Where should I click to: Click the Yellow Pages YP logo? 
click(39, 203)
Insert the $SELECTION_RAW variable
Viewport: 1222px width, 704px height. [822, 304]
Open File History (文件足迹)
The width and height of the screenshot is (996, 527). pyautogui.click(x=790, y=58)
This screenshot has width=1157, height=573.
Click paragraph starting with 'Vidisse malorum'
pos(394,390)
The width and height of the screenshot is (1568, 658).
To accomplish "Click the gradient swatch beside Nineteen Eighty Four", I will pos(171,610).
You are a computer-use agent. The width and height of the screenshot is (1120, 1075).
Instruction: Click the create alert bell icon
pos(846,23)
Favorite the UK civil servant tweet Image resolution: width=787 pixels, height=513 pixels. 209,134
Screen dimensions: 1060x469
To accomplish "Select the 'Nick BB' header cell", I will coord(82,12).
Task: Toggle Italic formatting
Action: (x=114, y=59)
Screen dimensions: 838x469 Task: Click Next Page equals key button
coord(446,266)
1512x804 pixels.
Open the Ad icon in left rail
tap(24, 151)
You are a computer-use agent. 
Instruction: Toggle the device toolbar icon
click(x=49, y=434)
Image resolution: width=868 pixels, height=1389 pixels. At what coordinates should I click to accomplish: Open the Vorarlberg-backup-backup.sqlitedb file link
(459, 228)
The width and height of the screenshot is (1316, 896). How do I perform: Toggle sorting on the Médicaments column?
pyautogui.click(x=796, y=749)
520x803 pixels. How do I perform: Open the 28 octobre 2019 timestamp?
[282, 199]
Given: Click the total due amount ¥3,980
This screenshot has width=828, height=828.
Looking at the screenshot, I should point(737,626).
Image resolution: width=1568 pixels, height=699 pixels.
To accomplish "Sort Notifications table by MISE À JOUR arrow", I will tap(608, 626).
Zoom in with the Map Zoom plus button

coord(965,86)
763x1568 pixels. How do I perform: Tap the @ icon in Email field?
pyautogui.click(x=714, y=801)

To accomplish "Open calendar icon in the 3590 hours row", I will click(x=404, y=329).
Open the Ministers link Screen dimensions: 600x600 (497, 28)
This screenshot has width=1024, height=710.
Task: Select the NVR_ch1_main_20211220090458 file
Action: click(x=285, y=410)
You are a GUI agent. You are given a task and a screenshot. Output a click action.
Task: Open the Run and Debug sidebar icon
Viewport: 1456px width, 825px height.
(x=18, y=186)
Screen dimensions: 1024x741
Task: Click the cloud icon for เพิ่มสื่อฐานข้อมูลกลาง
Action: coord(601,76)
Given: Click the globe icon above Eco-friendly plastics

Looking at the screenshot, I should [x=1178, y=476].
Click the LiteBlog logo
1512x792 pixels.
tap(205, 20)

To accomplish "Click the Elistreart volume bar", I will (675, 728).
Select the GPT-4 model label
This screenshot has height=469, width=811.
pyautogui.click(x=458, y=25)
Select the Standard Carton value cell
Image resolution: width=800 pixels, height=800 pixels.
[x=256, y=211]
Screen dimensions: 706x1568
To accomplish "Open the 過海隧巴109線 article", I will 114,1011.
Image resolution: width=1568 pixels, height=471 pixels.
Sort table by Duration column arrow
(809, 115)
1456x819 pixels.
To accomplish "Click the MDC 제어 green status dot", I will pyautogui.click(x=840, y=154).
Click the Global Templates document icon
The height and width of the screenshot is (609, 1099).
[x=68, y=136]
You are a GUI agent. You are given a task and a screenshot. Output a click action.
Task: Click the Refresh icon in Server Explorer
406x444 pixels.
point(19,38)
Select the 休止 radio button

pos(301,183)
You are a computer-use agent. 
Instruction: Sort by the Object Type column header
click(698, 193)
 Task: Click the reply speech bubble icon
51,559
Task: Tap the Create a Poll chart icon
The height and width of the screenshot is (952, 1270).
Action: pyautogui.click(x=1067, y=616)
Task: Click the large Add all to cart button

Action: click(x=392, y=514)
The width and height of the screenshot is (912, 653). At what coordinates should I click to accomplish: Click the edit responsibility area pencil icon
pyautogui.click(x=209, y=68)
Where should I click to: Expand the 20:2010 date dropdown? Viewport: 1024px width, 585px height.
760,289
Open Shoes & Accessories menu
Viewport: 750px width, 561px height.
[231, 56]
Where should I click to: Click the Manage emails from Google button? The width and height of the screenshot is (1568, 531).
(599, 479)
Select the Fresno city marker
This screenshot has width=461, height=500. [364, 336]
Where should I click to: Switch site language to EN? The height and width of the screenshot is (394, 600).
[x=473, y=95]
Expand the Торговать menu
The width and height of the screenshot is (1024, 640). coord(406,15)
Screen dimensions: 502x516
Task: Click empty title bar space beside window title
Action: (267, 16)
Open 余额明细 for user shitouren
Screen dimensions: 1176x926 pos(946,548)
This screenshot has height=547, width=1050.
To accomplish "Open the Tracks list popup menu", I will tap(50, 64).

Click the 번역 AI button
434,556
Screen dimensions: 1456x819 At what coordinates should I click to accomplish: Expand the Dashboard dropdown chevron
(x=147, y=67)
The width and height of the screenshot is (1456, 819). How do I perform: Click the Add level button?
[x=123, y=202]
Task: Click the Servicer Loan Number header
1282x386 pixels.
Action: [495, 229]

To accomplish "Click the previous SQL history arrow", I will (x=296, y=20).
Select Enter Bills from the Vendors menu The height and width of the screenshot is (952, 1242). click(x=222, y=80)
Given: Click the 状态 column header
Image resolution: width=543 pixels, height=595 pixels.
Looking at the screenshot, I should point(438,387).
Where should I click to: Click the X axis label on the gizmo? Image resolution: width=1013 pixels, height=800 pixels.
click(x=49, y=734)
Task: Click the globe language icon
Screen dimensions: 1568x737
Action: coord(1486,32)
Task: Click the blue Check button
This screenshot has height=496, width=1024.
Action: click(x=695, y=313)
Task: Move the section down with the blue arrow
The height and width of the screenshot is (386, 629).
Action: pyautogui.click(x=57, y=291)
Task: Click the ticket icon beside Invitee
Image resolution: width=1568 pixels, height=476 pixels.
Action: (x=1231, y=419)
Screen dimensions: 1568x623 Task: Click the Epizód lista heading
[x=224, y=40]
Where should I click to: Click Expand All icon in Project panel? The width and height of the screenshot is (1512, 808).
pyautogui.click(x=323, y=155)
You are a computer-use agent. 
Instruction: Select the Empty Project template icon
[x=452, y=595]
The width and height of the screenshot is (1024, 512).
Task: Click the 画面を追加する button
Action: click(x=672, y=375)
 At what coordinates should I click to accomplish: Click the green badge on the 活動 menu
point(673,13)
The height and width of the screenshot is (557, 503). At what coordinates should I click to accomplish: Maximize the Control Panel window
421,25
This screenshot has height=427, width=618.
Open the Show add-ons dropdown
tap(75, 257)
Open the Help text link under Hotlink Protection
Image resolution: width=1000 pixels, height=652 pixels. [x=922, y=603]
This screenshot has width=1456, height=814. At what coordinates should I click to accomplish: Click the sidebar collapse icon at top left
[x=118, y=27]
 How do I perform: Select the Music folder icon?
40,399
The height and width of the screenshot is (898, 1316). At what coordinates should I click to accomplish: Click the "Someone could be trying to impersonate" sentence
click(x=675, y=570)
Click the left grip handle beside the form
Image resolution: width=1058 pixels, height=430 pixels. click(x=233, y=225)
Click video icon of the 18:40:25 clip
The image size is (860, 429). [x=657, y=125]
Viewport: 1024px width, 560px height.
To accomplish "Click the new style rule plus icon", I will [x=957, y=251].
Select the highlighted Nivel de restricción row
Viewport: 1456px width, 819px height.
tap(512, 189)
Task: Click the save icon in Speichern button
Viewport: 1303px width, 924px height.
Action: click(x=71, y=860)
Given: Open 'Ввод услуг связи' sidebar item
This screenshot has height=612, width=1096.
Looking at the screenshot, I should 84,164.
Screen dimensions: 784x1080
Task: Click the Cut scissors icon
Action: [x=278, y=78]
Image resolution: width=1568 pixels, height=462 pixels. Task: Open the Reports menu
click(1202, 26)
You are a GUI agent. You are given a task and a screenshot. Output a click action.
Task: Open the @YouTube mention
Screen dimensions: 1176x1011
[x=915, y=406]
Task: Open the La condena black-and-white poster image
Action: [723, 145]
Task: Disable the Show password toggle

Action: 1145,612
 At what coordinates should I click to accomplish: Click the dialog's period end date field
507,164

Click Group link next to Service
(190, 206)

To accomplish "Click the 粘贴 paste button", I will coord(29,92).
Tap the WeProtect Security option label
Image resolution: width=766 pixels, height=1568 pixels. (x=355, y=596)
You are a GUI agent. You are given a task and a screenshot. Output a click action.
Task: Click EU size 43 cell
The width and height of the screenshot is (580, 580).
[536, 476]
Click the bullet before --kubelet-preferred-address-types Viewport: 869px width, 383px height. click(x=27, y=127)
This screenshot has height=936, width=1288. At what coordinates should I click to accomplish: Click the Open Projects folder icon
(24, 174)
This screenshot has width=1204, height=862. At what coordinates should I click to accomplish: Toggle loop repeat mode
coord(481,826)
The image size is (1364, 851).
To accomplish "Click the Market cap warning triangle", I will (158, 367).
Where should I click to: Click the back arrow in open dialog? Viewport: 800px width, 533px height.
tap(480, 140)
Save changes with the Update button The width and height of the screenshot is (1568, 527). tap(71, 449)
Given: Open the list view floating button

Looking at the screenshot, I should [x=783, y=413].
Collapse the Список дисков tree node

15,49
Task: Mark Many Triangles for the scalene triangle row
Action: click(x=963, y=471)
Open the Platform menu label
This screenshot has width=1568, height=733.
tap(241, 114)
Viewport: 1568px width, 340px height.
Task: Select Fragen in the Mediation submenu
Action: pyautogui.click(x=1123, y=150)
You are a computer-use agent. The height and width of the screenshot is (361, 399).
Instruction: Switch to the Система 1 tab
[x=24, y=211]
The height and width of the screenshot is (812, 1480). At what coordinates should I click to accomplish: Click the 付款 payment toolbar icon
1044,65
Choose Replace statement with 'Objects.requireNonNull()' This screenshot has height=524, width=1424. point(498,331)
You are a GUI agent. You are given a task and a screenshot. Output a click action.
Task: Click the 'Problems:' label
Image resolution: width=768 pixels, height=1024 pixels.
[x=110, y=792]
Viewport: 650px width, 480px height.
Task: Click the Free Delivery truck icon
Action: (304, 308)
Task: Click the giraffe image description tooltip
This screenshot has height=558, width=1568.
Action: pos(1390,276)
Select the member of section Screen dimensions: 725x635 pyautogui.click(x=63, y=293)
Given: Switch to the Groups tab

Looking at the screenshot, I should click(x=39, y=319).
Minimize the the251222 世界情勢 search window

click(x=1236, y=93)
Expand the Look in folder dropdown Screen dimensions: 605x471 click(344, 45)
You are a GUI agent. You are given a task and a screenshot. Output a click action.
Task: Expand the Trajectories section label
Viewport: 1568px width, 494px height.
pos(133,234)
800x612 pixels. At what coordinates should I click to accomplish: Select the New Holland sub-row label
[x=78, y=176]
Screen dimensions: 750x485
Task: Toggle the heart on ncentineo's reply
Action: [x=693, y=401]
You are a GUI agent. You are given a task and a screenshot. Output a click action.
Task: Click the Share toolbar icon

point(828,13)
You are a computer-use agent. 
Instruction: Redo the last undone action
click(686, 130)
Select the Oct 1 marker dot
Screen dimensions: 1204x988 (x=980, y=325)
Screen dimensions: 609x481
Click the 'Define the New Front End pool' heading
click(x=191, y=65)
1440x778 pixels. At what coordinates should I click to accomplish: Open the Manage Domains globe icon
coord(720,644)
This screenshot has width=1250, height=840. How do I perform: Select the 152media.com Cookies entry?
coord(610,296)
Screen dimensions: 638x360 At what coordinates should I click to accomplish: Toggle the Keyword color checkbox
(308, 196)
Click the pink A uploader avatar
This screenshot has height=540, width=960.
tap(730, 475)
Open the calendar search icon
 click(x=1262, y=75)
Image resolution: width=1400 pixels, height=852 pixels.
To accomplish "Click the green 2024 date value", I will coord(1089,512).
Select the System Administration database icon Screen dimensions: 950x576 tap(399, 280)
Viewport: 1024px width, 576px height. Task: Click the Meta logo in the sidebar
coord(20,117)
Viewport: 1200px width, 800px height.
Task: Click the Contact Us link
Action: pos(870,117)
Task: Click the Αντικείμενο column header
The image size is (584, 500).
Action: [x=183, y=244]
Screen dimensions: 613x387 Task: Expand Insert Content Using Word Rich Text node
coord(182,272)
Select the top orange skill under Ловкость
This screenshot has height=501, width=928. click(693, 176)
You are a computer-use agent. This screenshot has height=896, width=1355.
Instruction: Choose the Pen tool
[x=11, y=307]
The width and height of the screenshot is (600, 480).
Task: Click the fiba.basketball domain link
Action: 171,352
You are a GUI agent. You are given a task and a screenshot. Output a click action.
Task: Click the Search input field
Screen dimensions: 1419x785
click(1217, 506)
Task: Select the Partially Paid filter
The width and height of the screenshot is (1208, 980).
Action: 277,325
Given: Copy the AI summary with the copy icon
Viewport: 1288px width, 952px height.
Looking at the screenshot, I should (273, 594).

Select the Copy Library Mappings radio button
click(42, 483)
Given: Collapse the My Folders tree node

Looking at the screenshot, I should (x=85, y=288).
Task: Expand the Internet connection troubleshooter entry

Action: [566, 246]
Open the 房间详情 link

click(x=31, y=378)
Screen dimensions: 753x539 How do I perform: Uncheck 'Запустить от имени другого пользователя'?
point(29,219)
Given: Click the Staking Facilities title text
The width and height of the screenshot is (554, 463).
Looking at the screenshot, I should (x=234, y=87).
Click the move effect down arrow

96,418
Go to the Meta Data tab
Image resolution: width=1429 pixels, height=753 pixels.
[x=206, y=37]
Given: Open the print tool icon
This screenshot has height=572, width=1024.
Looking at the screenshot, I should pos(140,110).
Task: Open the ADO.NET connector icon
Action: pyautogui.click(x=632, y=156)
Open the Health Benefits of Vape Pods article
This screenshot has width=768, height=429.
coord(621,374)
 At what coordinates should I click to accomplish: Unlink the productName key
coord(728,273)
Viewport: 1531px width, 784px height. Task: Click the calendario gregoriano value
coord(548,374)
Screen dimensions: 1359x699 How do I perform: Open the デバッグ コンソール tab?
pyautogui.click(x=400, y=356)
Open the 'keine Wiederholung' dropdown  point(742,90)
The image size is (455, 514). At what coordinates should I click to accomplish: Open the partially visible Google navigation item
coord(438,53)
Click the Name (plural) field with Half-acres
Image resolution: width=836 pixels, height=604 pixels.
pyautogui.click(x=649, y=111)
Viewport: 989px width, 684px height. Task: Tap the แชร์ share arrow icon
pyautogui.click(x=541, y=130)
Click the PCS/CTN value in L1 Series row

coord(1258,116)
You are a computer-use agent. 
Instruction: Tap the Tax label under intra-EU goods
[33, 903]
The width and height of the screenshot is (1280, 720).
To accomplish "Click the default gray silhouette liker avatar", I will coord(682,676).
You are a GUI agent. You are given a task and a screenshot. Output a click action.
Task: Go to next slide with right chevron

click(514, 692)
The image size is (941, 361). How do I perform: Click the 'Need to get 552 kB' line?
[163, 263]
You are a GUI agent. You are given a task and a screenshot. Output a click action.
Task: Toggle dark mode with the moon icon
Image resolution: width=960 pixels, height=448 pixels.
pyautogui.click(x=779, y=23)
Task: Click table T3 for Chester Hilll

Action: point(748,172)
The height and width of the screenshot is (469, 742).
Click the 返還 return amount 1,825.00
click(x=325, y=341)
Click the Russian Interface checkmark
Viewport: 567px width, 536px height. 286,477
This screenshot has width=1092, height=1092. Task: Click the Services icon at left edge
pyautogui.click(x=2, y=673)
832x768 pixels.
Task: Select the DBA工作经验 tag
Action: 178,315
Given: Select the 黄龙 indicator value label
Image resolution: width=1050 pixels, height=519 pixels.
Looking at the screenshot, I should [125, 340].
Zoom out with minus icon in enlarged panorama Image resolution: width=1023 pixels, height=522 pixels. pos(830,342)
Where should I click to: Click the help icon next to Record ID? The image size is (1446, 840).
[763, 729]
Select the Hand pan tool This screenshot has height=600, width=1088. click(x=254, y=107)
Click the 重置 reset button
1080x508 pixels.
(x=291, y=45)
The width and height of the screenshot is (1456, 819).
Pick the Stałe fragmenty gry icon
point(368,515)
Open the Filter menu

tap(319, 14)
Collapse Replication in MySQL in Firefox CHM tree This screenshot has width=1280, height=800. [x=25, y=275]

### Task prompt
In the data above, how many lines hold the word "section"? Give only the number.

### Written reply
3